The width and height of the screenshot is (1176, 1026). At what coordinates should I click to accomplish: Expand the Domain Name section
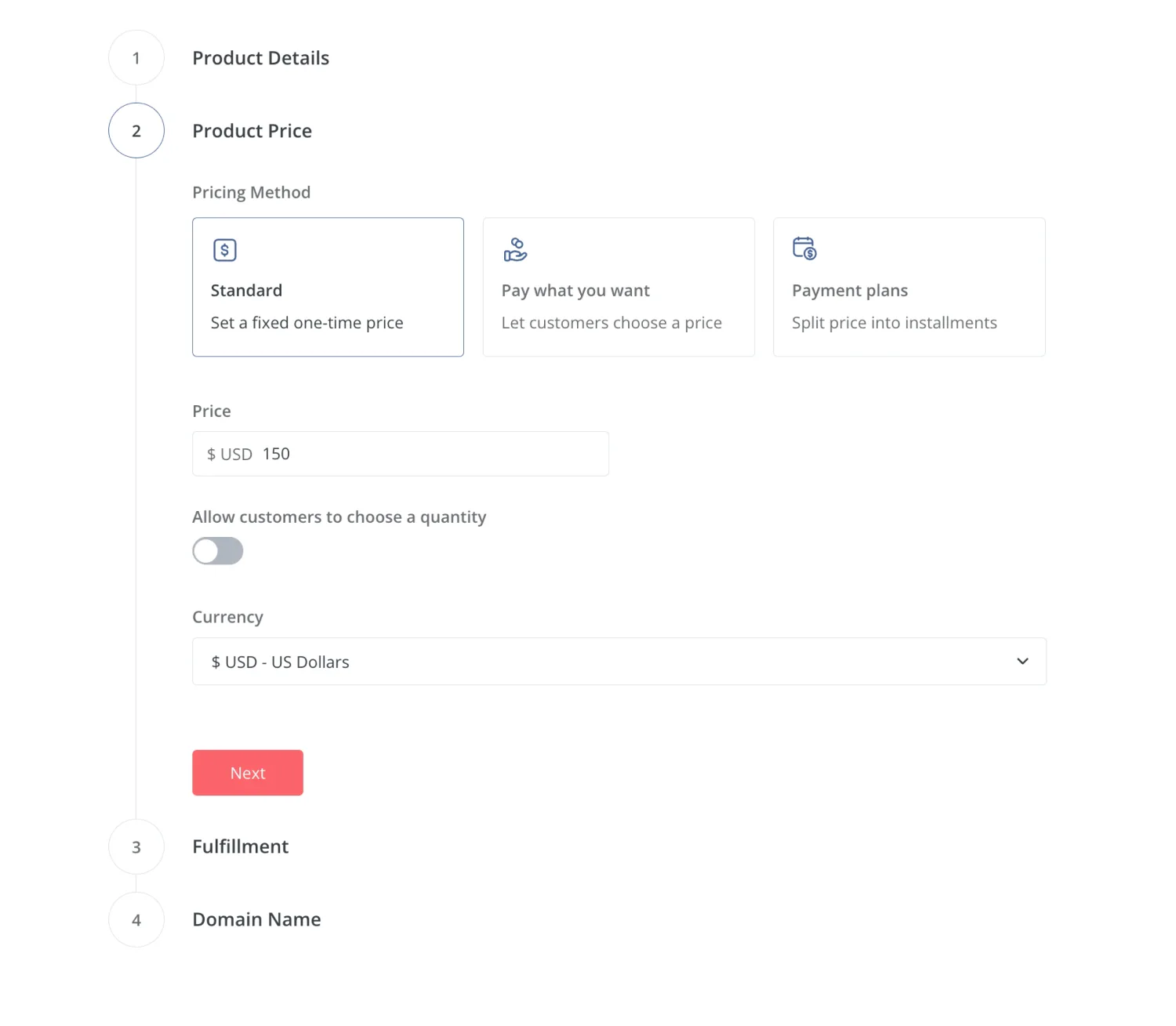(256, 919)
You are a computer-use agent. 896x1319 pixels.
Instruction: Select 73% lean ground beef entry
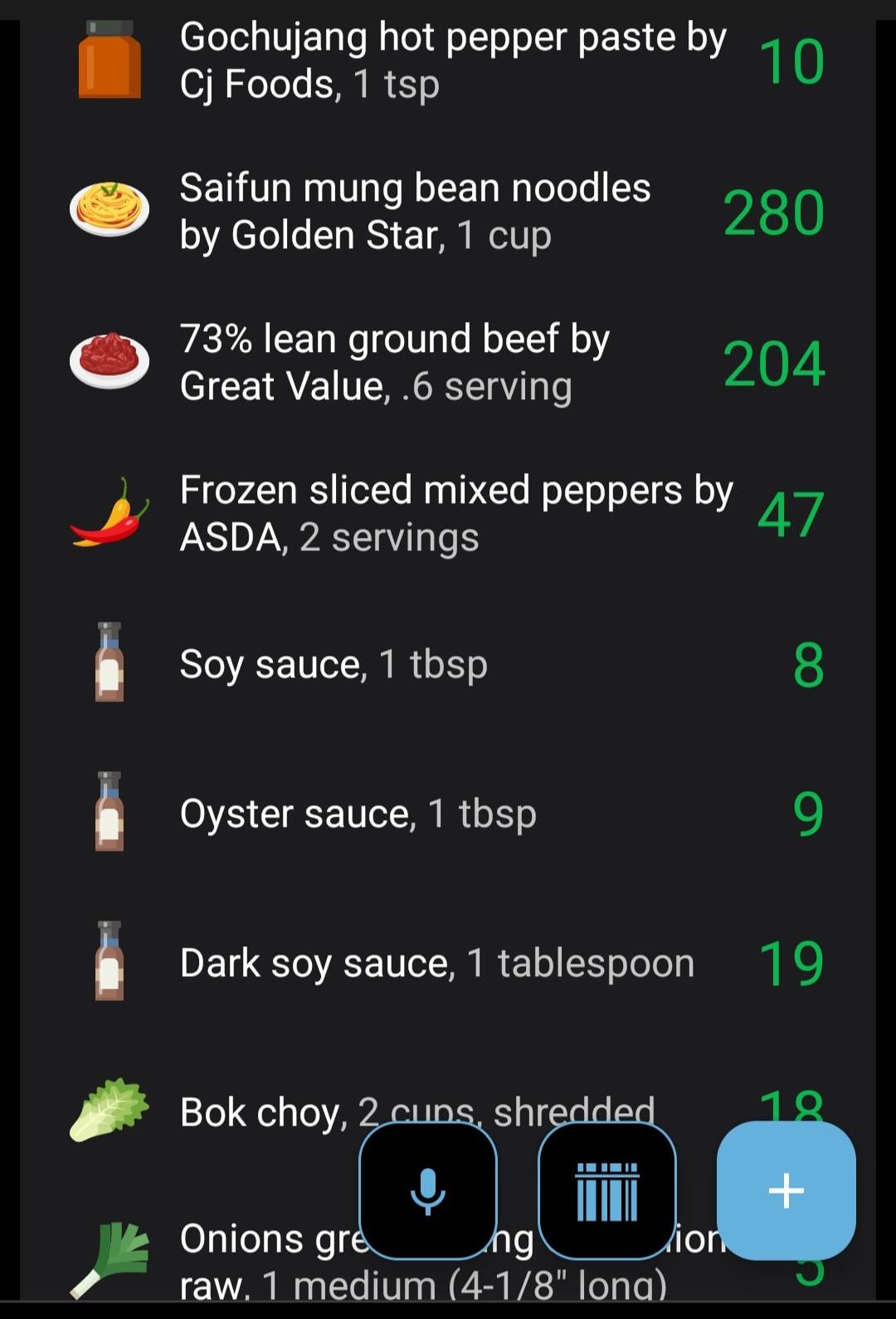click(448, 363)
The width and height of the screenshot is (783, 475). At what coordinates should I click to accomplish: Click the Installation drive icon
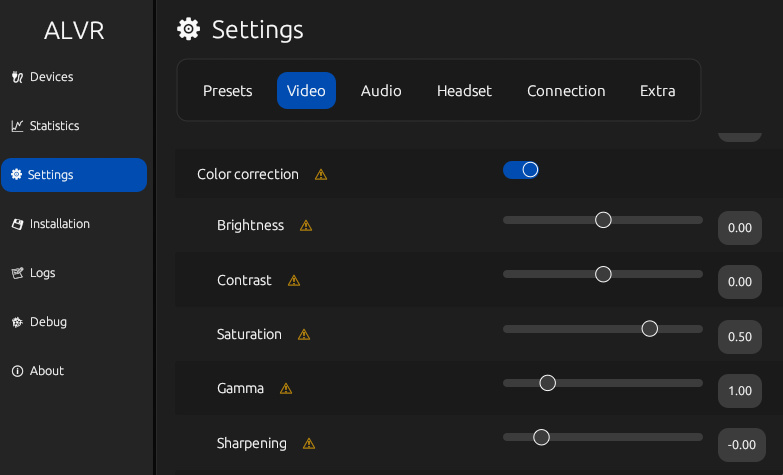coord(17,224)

════════════════════

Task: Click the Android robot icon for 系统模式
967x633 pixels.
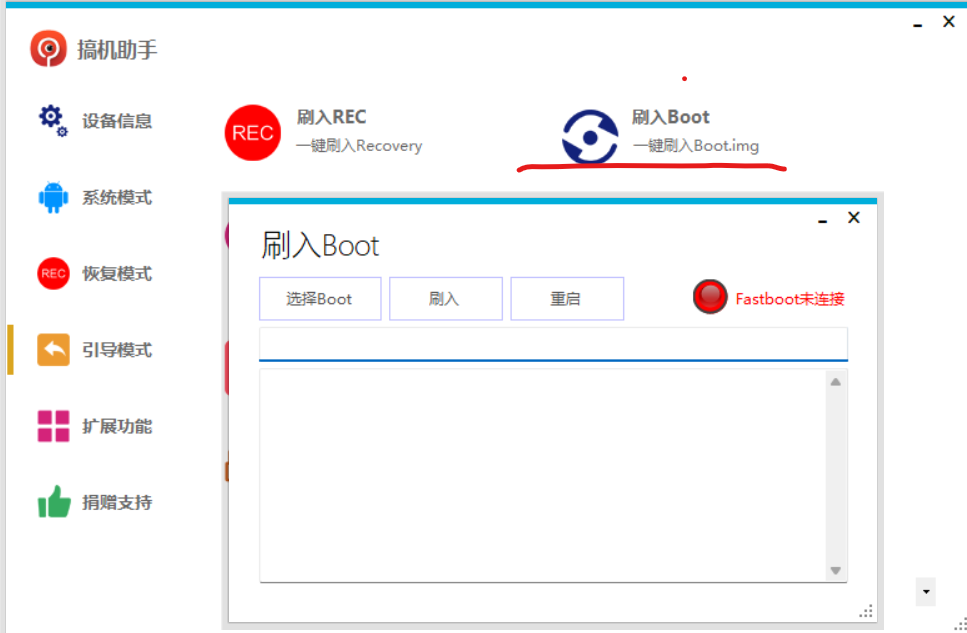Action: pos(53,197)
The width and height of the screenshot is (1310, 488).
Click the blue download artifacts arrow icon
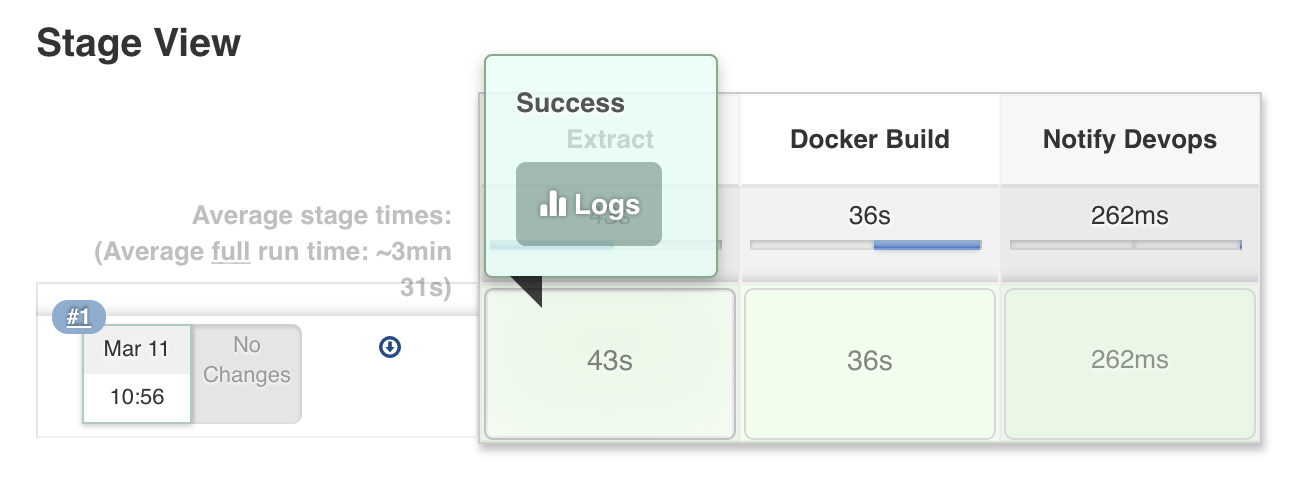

════════════════════

## Work to complete
From the records above, transcribe only the stretch from the line with "Task: Click the Android robot icon for 系统模式" through the line with "Click the blue download artifacts arrow icon", keeping both ends. Omit pictures.

## Answer to the problem
Task: Click the Android robot icon for 系统模式
967x633 pixels.
Action: pos(53,197)
The width and height of the screenshot is (1310, 488).
Click the blue download artifacts arrow icon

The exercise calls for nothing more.